When you are far from home and aching for it

Iqbal on Homesickness

Homesickness is a particular kind of pain — not sharp, but constant, a low ache for a place, a people, a way of being that is somewhere else. Iqbal knew this feeling from the inside. He spent years studying in Europe, far from the land and the language he loved, and longing runs all through his poetry. He would not tell you to get over it. He would tell you what the ache means.

His most tender treatment of it comes through the voice of a caged bird. The bird remembers the garden it has lost — the springtimes, the chorus of every bird singing — and aches for it. Iqbal lets that longing stand without correcting it. He understood that nothing reveals the worth of a thing like its absence, remembered. Your homesickness, in his reading, is not weakness and not mere sentiment. It is information. It is telling you, precisely, what your home was worth to you.

So Iqbal's first counsel would be to honour the ache rather than be ashamed of it. The longing is the evidence of a real love, and Iqbal built his entire philosophy on love — ishq — as the highest and most clarifying force in a life. A person who feels no pull toward home has not achieved some admirable detachment; they have simply loved less. The homesick heart is a heart that attached itself fully to something. Iqbal would never call that a flaw.

He gave homesickness one of its most beautiful images when he spoke, in another poem, to the river Ganga — asking whether it remembered the day his caravan first halted upon its banks. The land and the water hold the memory of belonging, he suggested, even when the person is far away. There is comfort in that. A home is not only a place you are absent from; it is a place that, in some sense, still holds your arrival. Distance does not erase belonging. It only stretches it.

But Iqbal, true to his philosophy of the dynamic self, would not let the longing become a cage of its own. The caged bird's ache is honest — and yet Iqbal's larger counsel is always to keep moving, to keep becoming. You are still on the road, he wrote; do not be imprisoned by one fixed place.
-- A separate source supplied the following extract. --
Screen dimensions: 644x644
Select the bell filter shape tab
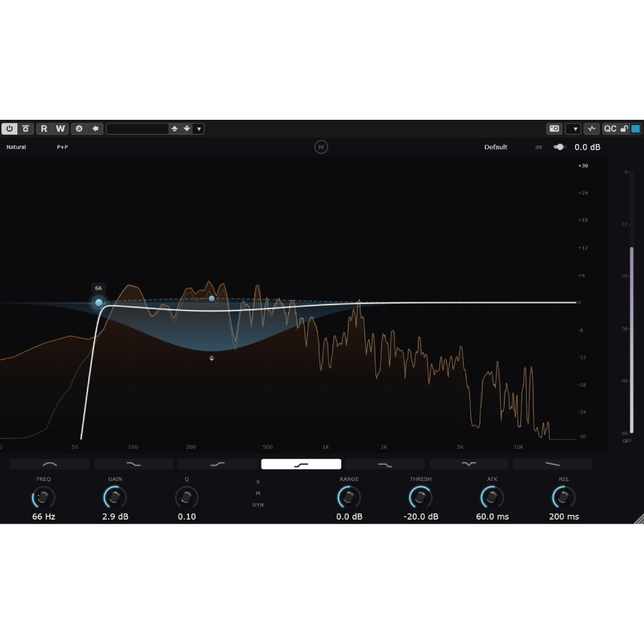(50, 464)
He would not have you spend the present mourning the past so completely that you fail to build a self where you actually stand. The home you miss can be loved deeply and still not be the only place your life happens.

He would also widen the frame in his characteristic way. If one nest is lost, he wrote, why grieve — there are other stations still ahead. He was not being cold; he was refusing to let a single loss shrink the whole map of a life. Being far from home is a real loss, and the grief is owed. But Iqbal would insist that other places, other belongings, other arrivals are still possible. The heart that loved one home well is, in fact, a heart capable of loving another.
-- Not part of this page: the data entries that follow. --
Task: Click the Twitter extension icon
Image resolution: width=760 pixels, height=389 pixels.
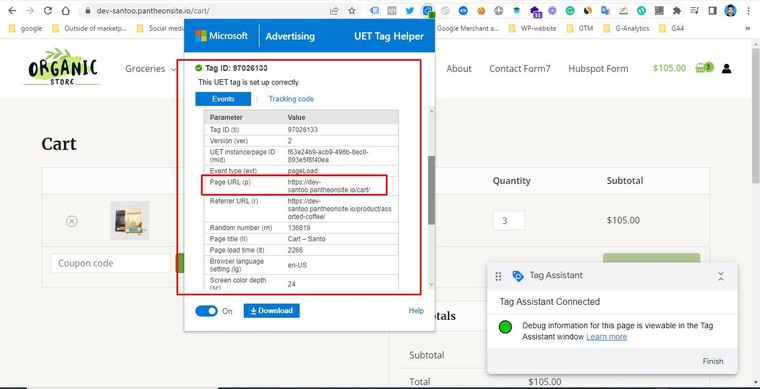Action: click(x=410, y=11)
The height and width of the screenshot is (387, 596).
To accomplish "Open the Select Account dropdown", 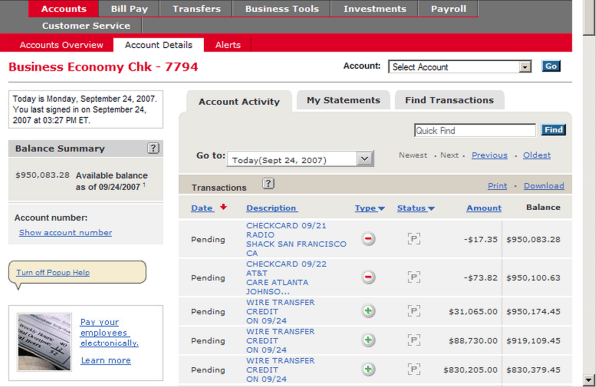I will (460, 67).
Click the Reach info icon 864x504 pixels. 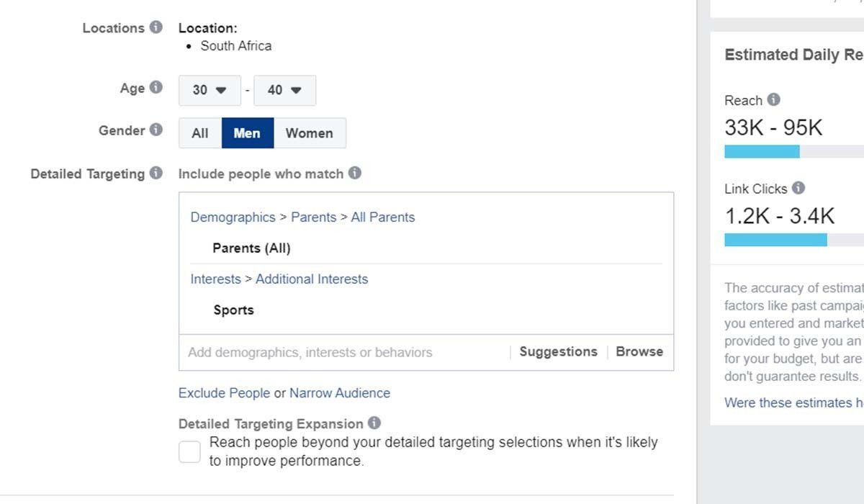click(773, 100)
So Iqbal would hold both things at once, as he so often did. Honour your homesickness — it is love, and it is true, and it should not be numbed away. And at the same time, do not let it trap you in the past. Carry the home you miss as something that shaped you and still, somewhere, holds your name. Then keep building your self where you are. The ache is proof of how much you loved. It does not have to become a wall around your present.